Big Data Analytics

(bibliographical data)

Pitch Readme 9 Log

✨ Demo

We try to analyse bibliographical data using big data technology (flink, elasticsearch, metafacture).

Here a first sketch of what we're aiming at:

Datasets

We use bibliographical metadata:

Swissbib bibliographical data https://www.swissbib.ch/

Catalog of all the Swiss University Libraries, the Swiss National Library, etc.
960 Libraries / 23 repositories (Bibliotheksverbunde)
ca. 30 Mio records
MARC21 XML Format
→ raw data stored in Mongo DB
→ transformed and clustered data stored in CBS (central library system)

edoc http://edoc.unibas.ch/

Institutional Repository der Universität Basel (Dokumentenserver, Open Access Publications)
ca. 50'000 records
JSON File

crossref https://www.crossref.org/

Digital Object Identifier (DOI) Registration Agency
ca. 90 Mio records (we only use 30 Mio)
JSON scraped from API

Use Cases

Swissbib

Librarian:

For prioritizing which of our holdings should be digitized most urgently, I want to know which of our holdings are nowhere else to be found.
We would like to have a list of all the DVDs in swissbib.
What is special about the holdings of some library/institution? Profile?

Data analyst:

I want to get to know better my data. And be faster.

→ e.g. I want to know which records don't have any entry for ‚year of publication'. I want to analyze, if these records should be sent through the merging process of CBS. Therefore I also want to know, if these records contain other ‚relevant' fields, defined by CBS (e.g. ISBN, etc.). To analyze the results, a visualization tool might be useful.

edoc

Goal: Enrichment. I want to add missing identifiers (e.g. DOIs, ORCID, funder IDs) to the edoc dataset.

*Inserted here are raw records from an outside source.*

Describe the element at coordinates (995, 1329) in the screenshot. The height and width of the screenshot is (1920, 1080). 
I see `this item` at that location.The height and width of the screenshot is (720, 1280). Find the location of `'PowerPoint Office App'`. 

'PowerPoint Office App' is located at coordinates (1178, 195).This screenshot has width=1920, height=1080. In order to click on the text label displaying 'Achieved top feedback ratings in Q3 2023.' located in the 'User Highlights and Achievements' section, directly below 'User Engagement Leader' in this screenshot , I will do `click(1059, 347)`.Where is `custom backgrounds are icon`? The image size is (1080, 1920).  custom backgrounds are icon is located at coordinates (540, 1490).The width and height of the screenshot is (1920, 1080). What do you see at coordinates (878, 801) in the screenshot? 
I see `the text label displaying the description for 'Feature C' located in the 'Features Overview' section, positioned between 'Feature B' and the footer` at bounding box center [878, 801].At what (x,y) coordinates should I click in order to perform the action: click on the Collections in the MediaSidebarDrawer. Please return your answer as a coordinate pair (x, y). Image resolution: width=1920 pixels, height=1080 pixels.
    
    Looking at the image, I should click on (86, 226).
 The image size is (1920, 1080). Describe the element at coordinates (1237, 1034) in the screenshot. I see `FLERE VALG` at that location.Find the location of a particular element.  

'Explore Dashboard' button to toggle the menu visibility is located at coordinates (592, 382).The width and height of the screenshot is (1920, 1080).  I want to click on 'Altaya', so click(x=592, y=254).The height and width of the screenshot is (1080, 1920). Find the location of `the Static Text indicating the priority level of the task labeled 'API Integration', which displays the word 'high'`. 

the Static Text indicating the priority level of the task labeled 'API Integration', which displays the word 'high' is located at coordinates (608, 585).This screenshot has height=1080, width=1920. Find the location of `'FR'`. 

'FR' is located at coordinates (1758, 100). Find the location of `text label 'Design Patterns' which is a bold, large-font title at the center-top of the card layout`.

→ Match the two datasets by author and title

→ Quality of the matches? (score)

Tools

elasticsearch https://www.elastic.co/de/

JAVA based search engine, results exported in JSON

Flink https://flink.apache.org/

open-source stream processing framework

Metafacture https://culturegraph.github.io/, https://github.com/dataramblers/hackathon17/wiki#metafacture

Tool suite for metadata-processing and transformation

Zeppelin https://zeppelin.apache.org/

Visualisation of the results

How to get there

Usecase 1: Swissbib

Usecase 2: edoc

Links

Data Ramblers Project Wiki https://github.com/dataramblers/hackathon17/wiki

Team

Data Ramblers https://github.com/dataramblers
Dominique Blaser
Jean-Baptiste Genicot
Günter Hipler
Jacqueline Martinelli
Rémy Mej
Andrea Notroff
Sebastian Schüpbach
T
Silvia Witzig

hackathon17

Files and notes about the Swiss Open Cultural Data Hackathon 2017. For information about the data, use cases, tools, etc, see the Wiki: https://github.com/dataramblers/hackathon17/wiki

Requirements

Elasticsearch cluster

see https://www.elastic.co/guide/en/elasticsearch/reference/current/docker.html (especially paragraph on production mode)
Elasticsearch requires increased virtual memory. See: https://www.elastic.co/guide/en/elasticsearch/reference/current/vm-max-map-count.html

Docker

Docker CE, most recent version
recommended: 17.06
see also hints.md

Docker Compose

most recent version
see also hints.md

Installation notes

The technical environment runs in Docker containers. This enables everyone to run the infrastructure locally on their computers provided that Docker and Docker Compose are installed.

How to install Docker and Docker Compose

The package sources of many (Linux-) distributions do not contain the most recent version of Docker, and do not contain Docker Compose at all. You must most likely install them manually.

Install Docker CE, preferably 17.06.

https://docs.docker.com/engine/installation/
Verify correct installation: sudo docker run hello-world

Install Docker-Compose.

https://docs.docker.com/compose/install/
Check installed version: docker-compose --version

Clone this repository.

git clone git@github.com:dataramblers/hackathon17.git

Increase your virtual memory: https://www.elastic.co/guide/en/elasticsearch/reference/current/vm-max-map-count.html

How to run the technical environment in Docker (for Linux users)

Use sudo for Docker commands.

Make sure you have sufficient virtual memory: sysctl vm.max_map_count must output at least 262144.

To increase the limits for one session:sudo sysctl -w vm.max_map_count=262144
To increase the limits permanently:
1. Create a new .conf file in /etc/sysctl.d/ (e.g. 10-vm-max-map-count.conf, the prefix number just indicating the order in which the files are parsed)
2. Add the line vm.max_map_count=262144 and save the file
3. Reread values for sysctl: sudo sysctl -p --system